Mapam held a military affairs seminar, and its participants discussed Israel's pro-West leanings in the Cold War, and the formation of an ideologically neutral army. Participants included military figures who later became top IDF officers, including Yitzhak Rabin and Haim Bar-Lev; in the end, such figures accepted the authority of the state's founder. Lord writes that Avnery came to distrust these Palmach and Mapam figures, regarding them as failed gods. "There was nobody there who would carry out a revolt," Lord quotes Avnery as saying.

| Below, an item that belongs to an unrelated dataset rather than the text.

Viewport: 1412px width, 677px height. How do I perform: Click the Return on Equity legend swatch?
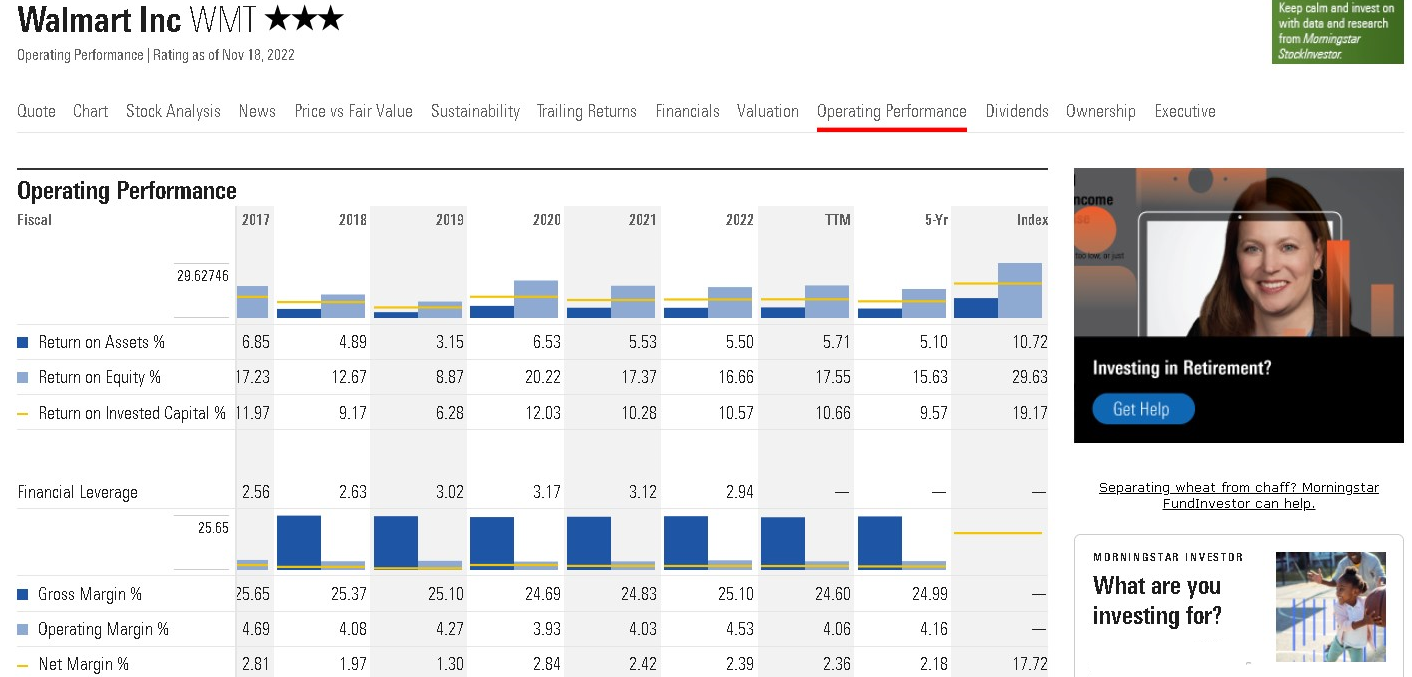point(23,378)
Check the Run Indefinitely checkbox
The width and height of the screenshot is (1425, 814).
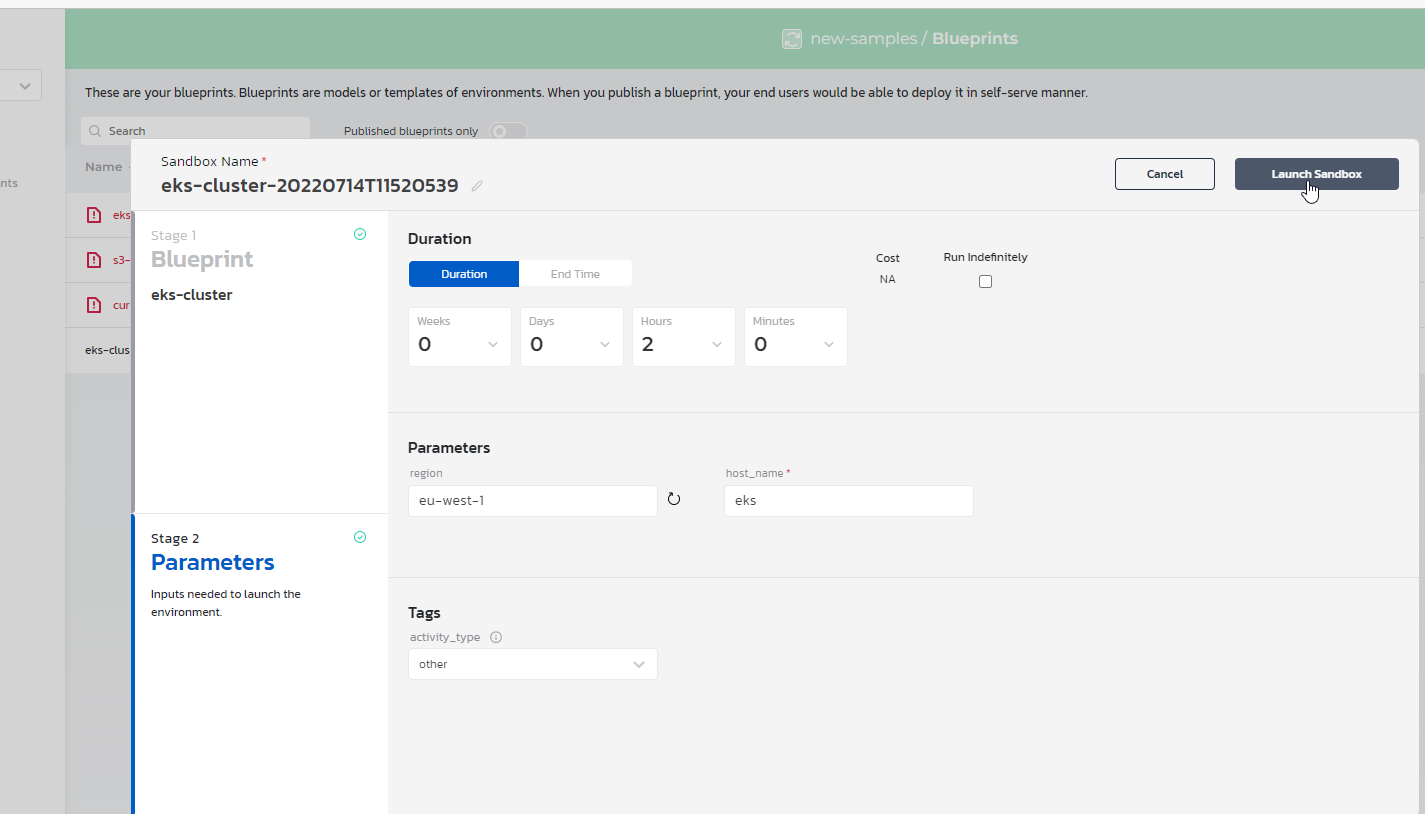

During elections for the sixth Knesset, Avnery promoted the idea of an anti-defamation law, a cause that proved to be popular and ended up becoming his springboard to political activity. He became affiliated with various left-wing causes, including Israel's Black Panthers and the radical-left organization Matzpen. Without doubt, his activity reached its peak with the establishment of the Israeli Council for Israeli-Palestinian Peace, whose members, including Avnery, paved the way for meetings with Palestinian leaders that were held in Europe. (I disclosed these contacts in Yedioth Ahronoth, in 1976. Later, Avnery told another journalist that the disclosure caused participants on both sides to fear for their lives and go underground, but it actually conferred legitimacy to the meetings. Palestine Liberation Organization official Issam Sartawi, who was subsequently murdered, told Avnery, "If you meet that Nakdimon, tell him that one day a street in the capital of the Palestinian state will be named in his honor." )
Possibly, Avnery's intensive political activity eventually brought an end to the uniqueness and popularity of Haolam Hazeh, which was sold in 1990 and shut down three years later.
Lord's book enhances interest in this fascinating figure, and makes it clear that what might appear today to be the radical fringes of the political spectrum were not so marginal decades ago. Haolam Hazeh annoyed the establishment to such an extent that the Shin Bet security service tried to publish its own weekly as an antidote. That journal, Rimon, was lavishly funded, but its editors were no match for Avnery's professionalism.
Haolam Hazeh also vexed Avnery's mother, Hilda Ostermann, who wrote her son out of her will. "I do not leave a penny to my son Uri, who instead of taking care of me went off to visit that murderer, Yasser Arafat," she wrote. It is to be hoped that Lord's interesting book will prompt Avnery to write his autobiography, to allow readers to understand the way the journalist and peace activist views his own life and to give him the chance to explain how his beliefs evolved.
Shlomo Nakdimon is an author and journalist who writes about the history of the State of Israel.